After the Arizona debate, many reporters, opinion columnists, Democrats and liberal groups interpreted that statement by Romney as him saying that SB 1070 as a whole should be a model, either for the nation or for other states.
   
However, Dan Nowicki, the Arizona Republic’s national political reporter, questioned those interpretations in a March 3, 2012, news article that noted that Arizona’s requirement that businesses use E-Verify is not contained in SB 1070 but rather in an earlier state law, the Legal Arizona Workers Act.
   
"It's clear from the (debate) transcript that Romney was describing part of the state's 2007 employer-sanctions law, which has been upheld by the U.S. Supreme Court," Nowicki wrote. "That Arizona law requires employers to use a federal electronic system to verify whether new hires are eligible to work in the United States and provides punishment for companies that hire undocumented immigrants."
   
In other words, Romney in the debate saluted the E-Verify element of a 5-year-old Arizona law — which was not part of the 2010 immigration-enforcement law.

It’s important to note that Romney is not opposed to the Arizona law. In fact, at the same debate, he said that if elected, he would drop federal lawsuits against the Arizona law "on day one."

Romney expressed support for the law at least as early as Sept. 13, 2011, during an event in Arizona sponsored by the Christian Broadcasting Network. According to the CBN account, Romney said, "Well, I support the Arizona law by recognizing what Arizona has done -- underscored the failure of the federal government to do its job."

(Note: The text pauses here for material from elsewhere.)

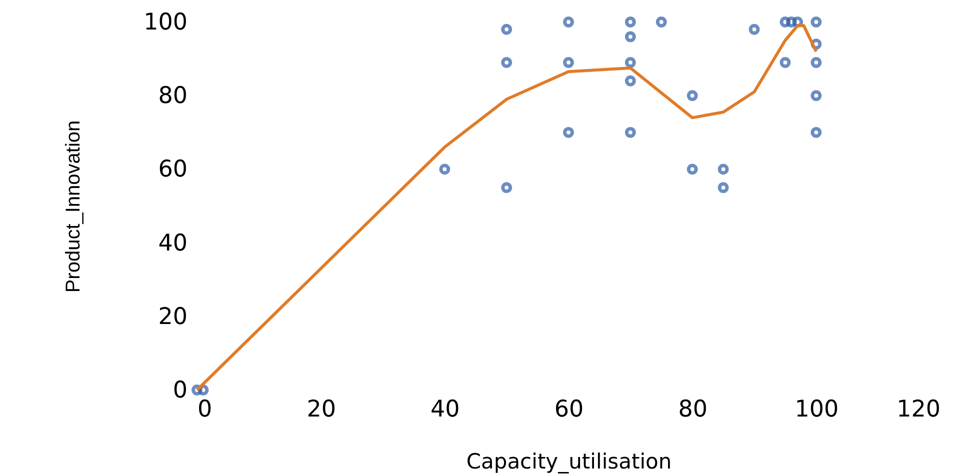  What do you see at coordinates (569, 409) in the screenshot?
I see `x-tick-label: 60` at bounding box center [569, 409].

Then, shortly after the Supreme Court decision, Romney echoed this view, saying he believes that "each state has the duty — and the right — to secure our borders and preserve the rule of law, particularly when the federal government has failed to meet its responsibilities."

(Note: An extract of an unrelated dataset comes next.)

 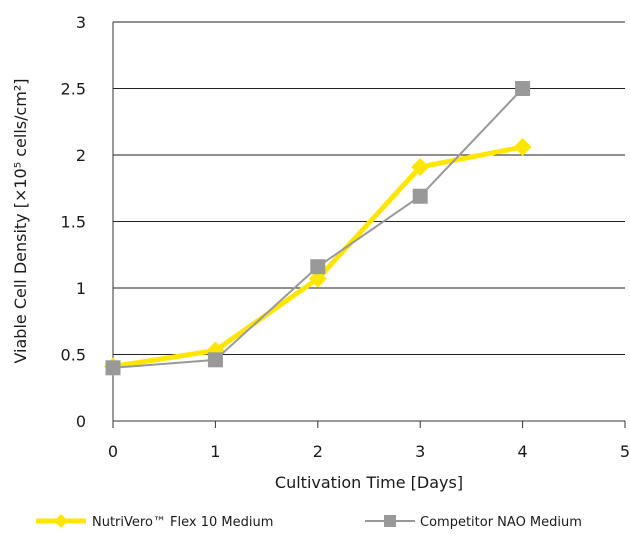 What do you see at coordinates (74, 356) in the screenshot?
I see `y-tick-label: 0.5` at bounding box center [74, 356].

And Romney spokesman Ryan Williams confirmed to PolitiFact after the debate that the candidate’s view remains the same. "He said very clearly he supports the right of states to craft individual laws to help them address failures of the federal government, but he has never said that S.B. 1070 is a ‘model for the nation," Williams said.

Our ruling

Obama said Mitt Romney "called the Arizona law a model for the nation." That statement mischaracterizes Romney’s salute to Arizona’s mandate that employers electronically verify the legal status of employees, which was passed in 2007 and was not included in S.B. 1070. We rate the statement False.